Google a parfaitement exécuté la consigne.

Le nombre de MQL a progressé. La stratégie d’enchères a trouvé de nouvelles conversions. Sur le tableau de bord Google Ads, le test semblait donc fonctionner.

Puis nous avons regardé ce que ces MQL rapportaient réellement.

La valeur moyenne d’un MQL provenant du SEA était passée de 236 € à 187 €.

Une baisse de 21 %.

Dans le même temps, le taux de transformation commercial des MQL SEA avait reculé de 3,8 % à 3,4 %.

Nous avions davantage de conversions.

Mais chaque conversion valait moins.

Infographic en français expliquant que Max Conv maximise le nombre de conversions, pas leur valeur, avec des blocs ‘1’ et des barres de valeur.

Ce cas illustre l’une des erreurs les plus fréquentes en lead generation : demander à Smart Bidding de maximiser un indicateur intermédiaire, puis supposer qu’il maximisera automatiquement la valeur économique située derrière cet indicateur.

Ce n’est pas ainsi que l’algorithme fonctionne.

Google Ads n’optimise pas votre stratégie commerciale. Il optimise la représentation chiffrée que vous lui en fournissez.

Et lorsque cette représentation est incomplète, le risque n’est pas seulement que Smart Bidding se trompe.

Le risque est qu’il vous obéisse parfaitement.

Que s’est-il passé sur ce compte Google Ads ?

Le client voulait davantage de MQL. Nous avons donc lancé un test visant à augmenter le volume généré par les campagnes.

Après cette évolution, deux indicateurs se sont détériorés :

  • le chiffre d’affaires moyen par MQL SEA est passé de 236 € à 187 € ;
  • le taux de transformation des MQL SEA est passé de 3,8 % à 3,4 %.
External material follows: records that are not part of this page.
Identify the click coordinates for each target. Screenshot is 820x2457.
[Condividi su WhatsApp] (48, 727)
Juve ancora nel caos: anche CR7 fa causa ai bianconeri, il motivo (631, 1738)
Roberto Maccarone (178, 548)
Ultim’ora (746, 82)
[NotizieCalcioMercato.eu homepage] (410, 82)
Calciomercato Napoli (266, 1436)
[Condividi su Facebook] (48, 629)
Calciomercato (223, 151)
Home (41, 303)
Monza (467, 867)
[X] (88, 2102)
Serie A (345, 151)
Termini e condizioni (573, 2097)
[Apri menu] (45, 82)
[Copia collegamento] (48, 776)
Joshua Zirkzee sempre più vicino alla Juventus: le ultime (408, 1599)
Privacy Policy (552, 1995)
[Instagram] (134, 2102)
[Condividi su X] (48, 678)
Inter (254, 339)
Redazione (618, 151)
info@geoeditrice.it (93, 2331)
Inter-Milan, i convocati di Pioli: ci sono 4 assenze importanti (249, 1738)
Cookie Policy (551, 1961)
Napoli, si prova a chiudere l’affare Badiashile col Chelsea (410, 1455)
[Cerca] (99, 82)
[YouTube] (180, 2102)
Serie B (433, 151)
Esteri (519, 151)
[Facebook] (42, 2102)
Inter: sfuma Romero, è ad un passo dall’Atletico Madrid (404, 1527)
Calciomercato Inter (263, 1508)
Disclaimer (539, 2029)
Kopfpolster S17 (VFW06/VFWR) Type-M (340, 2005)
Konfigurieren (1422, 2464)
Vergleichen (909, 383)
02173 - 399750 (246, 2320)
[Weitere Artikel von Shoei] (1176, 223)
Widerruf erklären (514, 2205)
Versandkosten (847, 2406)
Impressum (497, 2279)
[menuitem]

La première hypothèse était celle d’un marché moins favorable.

Peut-être que les prospects achetaient moins. Peut-être que la pression concurrentielle avait augmenté. Peut-être que la demande s’était dégradée indépendamment de nos campagnes.

Cette explication était plausible.

Jusqu’à ce que nous observions le SEO.

Sur la même période, la valeur moyenne d’un MQL SEO était passée de 207 € à 325 €, soit une hausse de 57 %. Son taux de transformation avait progressé de 6,6 % à 8,5 %.

Le contraste était difficile à ignorer.

D’un côté, le SEA produisait des MQL moins rentables et moins susceptibles de devenir clients.

De l’autre, le SEO produisait des MQL dont la valeur et le taux de transformation augmentaient fortement.

Cette comparaison ne permet pas d’affirmer que la recherche de volume explique à elle seule toute la baisse observée dans Google Ads.

Le SEO et le SEA ne captent pas toujours les mêmes intentions. Ils peuvent toucher des profils différents, intervenir à des moments distincts du parcours d’achat ou bénéficier différemment de la notoriété de la marque.

Il faut donc rester rigoureux : une corrélation temporelle n’est pas une démonstration causale.

Mais les résultats du SEO affaiblissaient sérieusement l’hypothèse d’une dégradation générale du marché.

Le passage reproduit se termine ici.